■ **ACTIONS TO TAKE**
A. Reproduce the part of the passage on religious affiliation in scholarly debate that opens with the words containing "2. The entire" and closes with "agnosticism is moot.".
B. In the passage on religious affiliation in scholarly debate, list the things in which an argument should be rooted.

■ **TEXT BLOCK**
......
Of course, anyone who has ever read my “about me” page on this blog or my Wikipedia user page should be able to ascertain the answer. But still, my personal beliefs (or lack thereof) are not the point!

Rather, the points are twofold:

  1. One’s personal religious or nonreligious affiliation should not matter in a professional, scholarly debate about the subject matter. Unless one appeals to one’s own faith as evidence in support of an argument, one’s personal religious beliefs, or lack thereof, should be moot. As long as the argument is rooted in facts, evidence, logic, and reason, then it doesn’t matter if the scholar is Christian, Jewish, Muslim, Hindu, Buddhist, atheist, capitalist, communist, or Martian: sound arguments are sound regardless of who makes them.
  2. The entire discussion over the fate of my eternal soul and my status as a Christian was, from the outset, a diversion from the issue at hand: Jim West’s inconsistent hermeneutic, and his selective appeal to the “revealed” status of Christian Scripture when the condemnation of homosexuality was under discussion. The entire discussion of my agnosticism is moot.
......
■ **AVAILABLE DATA**
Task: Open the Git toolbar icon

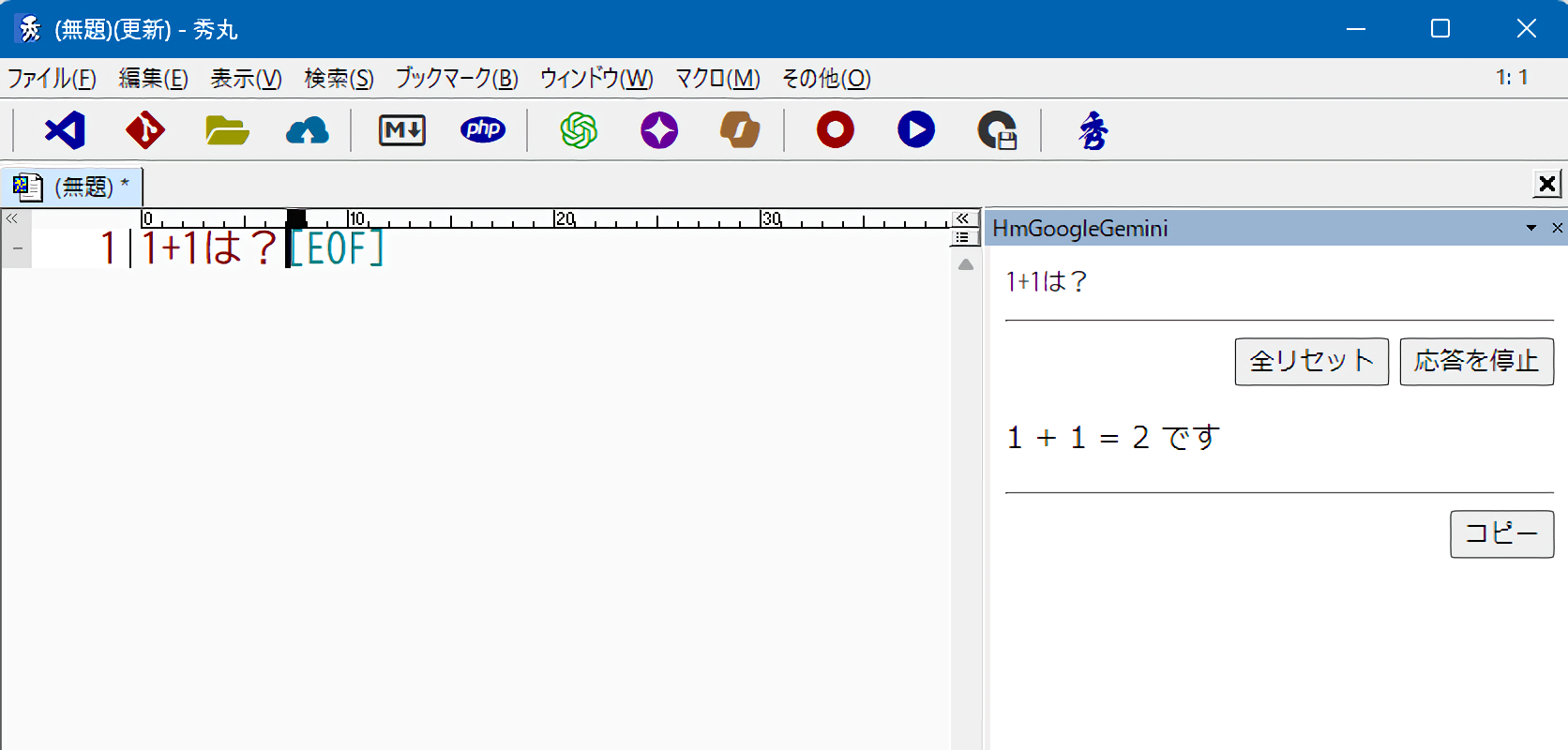Action: tap(145, 130)
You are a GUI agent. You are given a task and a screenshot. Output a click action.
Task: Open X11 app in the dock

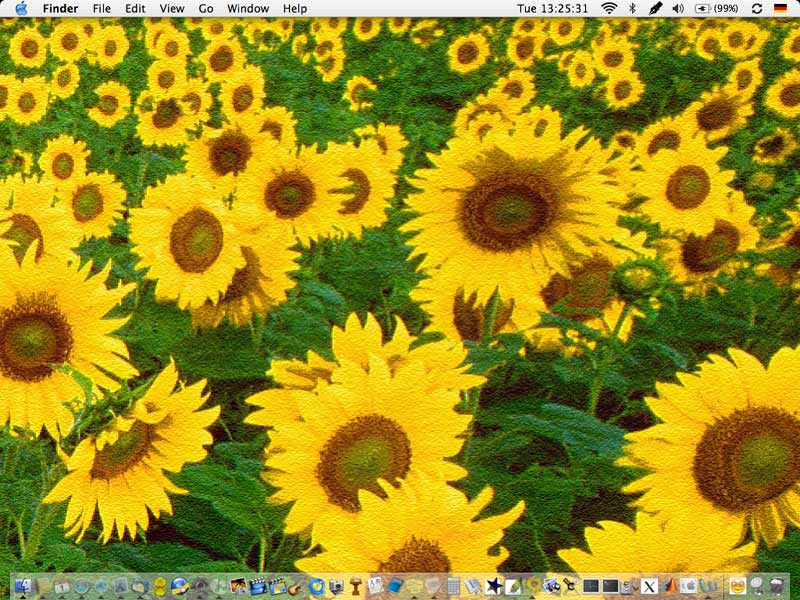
......
■ **PER-TASK ANSWERS**
A.
2. The entire discussion over the fate of my eternal soul and my status as a Christian was, from the outset, a diversion from the issue at hand: Jim West’s inconsistent hermeneutic, and his selective appeal to the “revealed” status of Christian Scripture when the condemnation of homosexuality was under discussion. The entire discussion of my agnosticism is moot.

B.
- facts
- evidence
- logic
- reason